__ABOUT THIS EXERCISE__. This exercise asks for a copy of each line in the records below with the word "Toggle" in it.

(Stored data)
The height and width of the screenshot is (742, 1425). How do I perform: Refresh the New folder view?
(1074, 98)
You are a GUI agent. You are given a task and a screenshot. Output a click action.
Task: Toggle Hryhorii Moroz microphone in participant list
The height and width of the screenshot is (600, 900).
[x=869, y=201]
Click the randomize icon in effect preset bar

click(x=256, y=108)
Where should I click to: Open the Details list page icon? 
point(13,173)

--

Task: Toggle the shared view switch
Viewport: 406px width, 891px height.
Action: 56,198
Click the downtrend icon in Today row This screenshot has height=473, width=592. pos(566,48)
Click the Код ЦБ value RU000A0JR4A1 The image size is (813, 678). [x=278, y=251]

==

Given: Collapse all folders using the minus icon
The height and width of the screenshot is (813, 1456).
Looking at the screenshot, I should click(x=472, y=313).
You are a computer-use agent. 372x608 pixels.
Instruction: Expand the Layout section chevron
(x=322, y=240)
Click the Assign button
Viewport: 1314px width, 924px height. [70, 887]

__SOLUTION FOR THIS TASK__.
Task: Toggle Hryhorii Moroz microphone in participant list
Task: Toggle the shared view switch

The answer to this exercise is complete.